This dataset is assembled for personal, non-commercial homelab use. The underlying Oryx visual-confirmation data is published non-commercially; UCDP is CC-BY. Any deployed view of this data (e.g. globalmilitary.blackmesalabs.org) must:

  1. Display visible attribution to Oryx (primary visual confirmation) and the leedrake5/Russia-Ukraine mirror.
  2. Attribute UCDP for conflict metadata.
  3. Carry a non-commercial-use notice and a note that figures are visually-confirmed minima, not total losses.

Do not repackage or sell this dataset. Do not scrape globalmilitary.net.


6. Refresh cadence

The seed is a pinned snapshot for reproducibility.
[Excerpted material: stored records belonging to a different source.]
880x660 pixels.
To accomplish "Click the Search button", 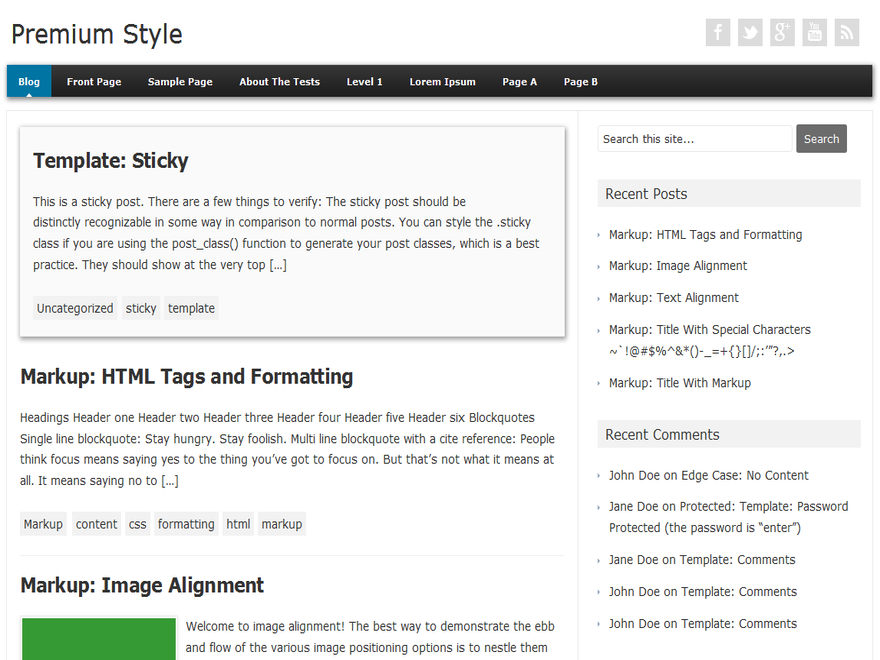I will [x=821, y=138].
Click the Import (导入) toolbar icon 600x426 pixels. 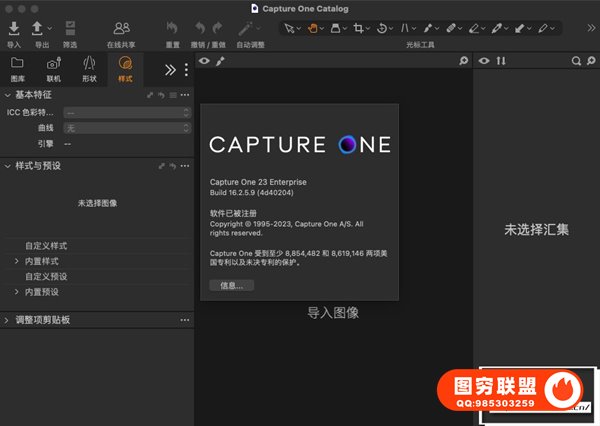(13, 28)
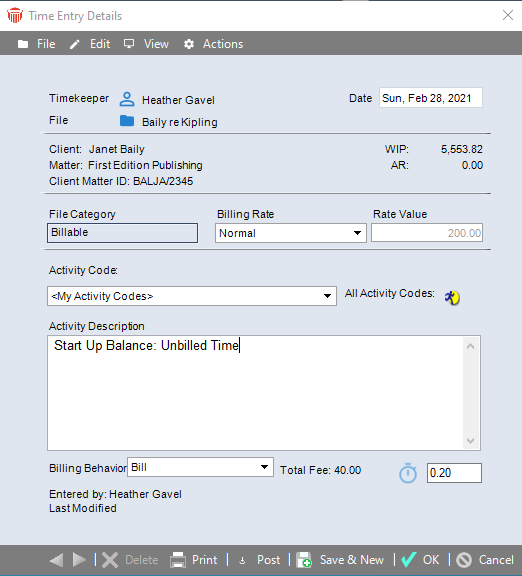
Task: Click the Timekeeper person icon
Action: [127, 99]
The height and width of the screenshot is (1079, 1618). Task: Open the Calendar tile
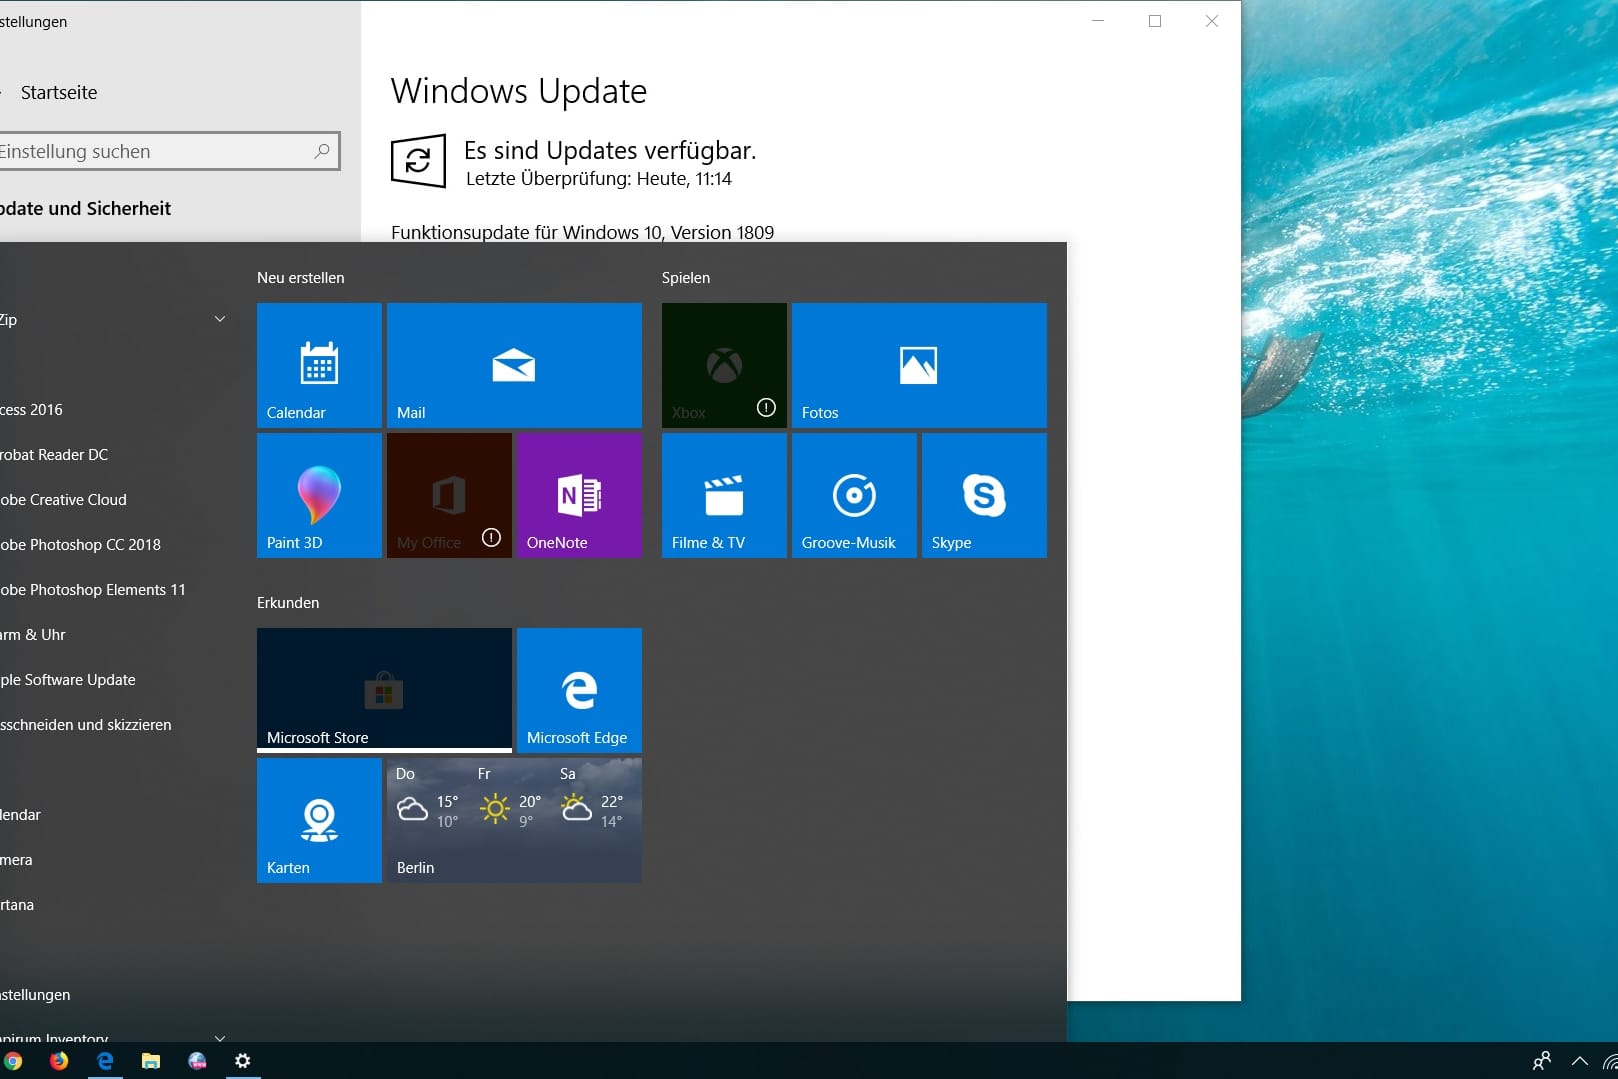pyautogui.click(x=319, y=365)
To advance it:

# 1. Edit scripts/sources.json: bump snapshot_date + url to a newer byType file
#    (https://github.com/leedrake5/Russia-Ukraine/tree/main/data/byType),
#    and update `local` to data/raw/leedrake5_byType_<DATE>.csv
# 2. Re-fetch, verify, re-pin checksums, and rewrite the seed:
python3 scripts/ingest.py --refresh
# 3. Sanity-check & confirm idempotency:
python3 scripts/ingest.py --check
# 4. Review the diff in data/seed/ and data/raw/, then commit.

--refresh fetches with a browser User-Agent (several OSINT mirrors 403 default agents) and re-pins the sha256 in sources.json. Default runs are offline — they read the committed data/raw/ snapshot and verify its checksum, so the build is reproducible without network access.
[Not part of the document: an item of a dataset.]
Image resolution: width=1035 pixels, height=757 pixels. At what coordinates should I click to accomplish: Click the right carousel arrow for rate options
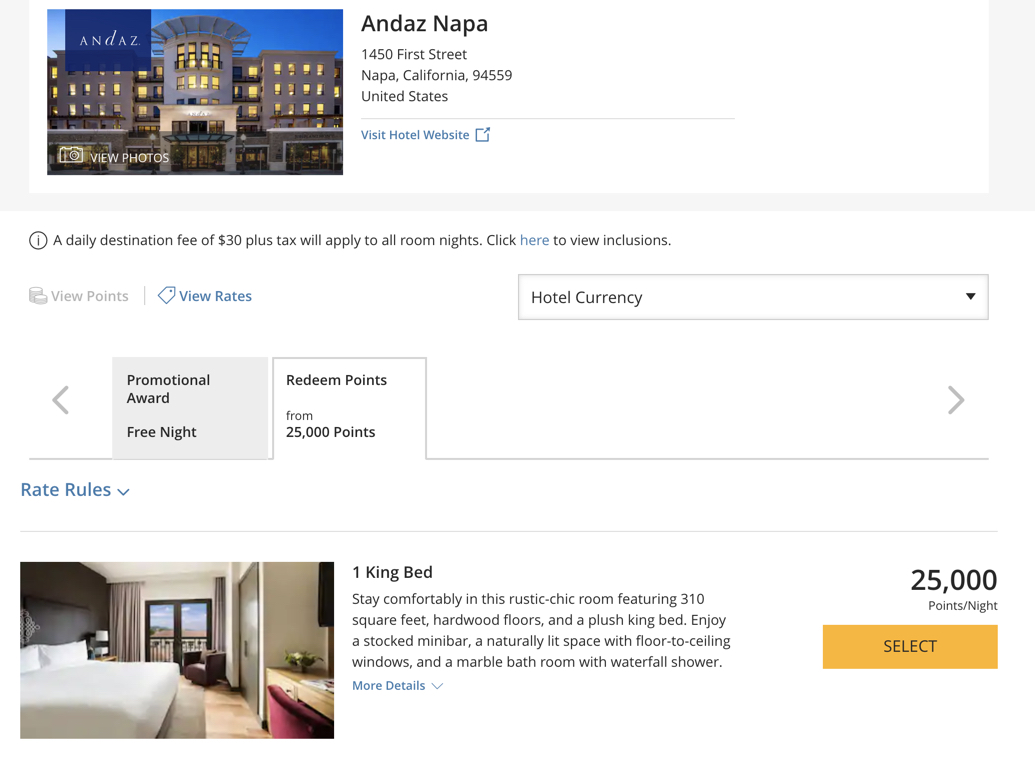pyautogui.click(x=956, y=399)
Suggested cadence: monthly, or before a deploy. Oryx itself updates daily; we pin to avoid a moving dataset under the app.


File map

Path What
data/schema/schema.sql SQLite DDL (4 tables + loss_rollup view)
data/schema/schema.json TypeScript-compatible JSON Schema mirror
data/raw/leedrake5_byType_2024-11-19.csv Pinned upstream snapshot (sha256 in sources.json)
data/raw/reference.json Hand-authored conflict/belligerent metadata + category map
data/seed/*.csv Generated normalized seed (conflicts, belligerents, equipment_types, loss_records)
scripts/sources.json Pinned source URLs, licenses, checksums
scripts/ingest.py Idempotent ingest (stdlib only; --refresh, --check)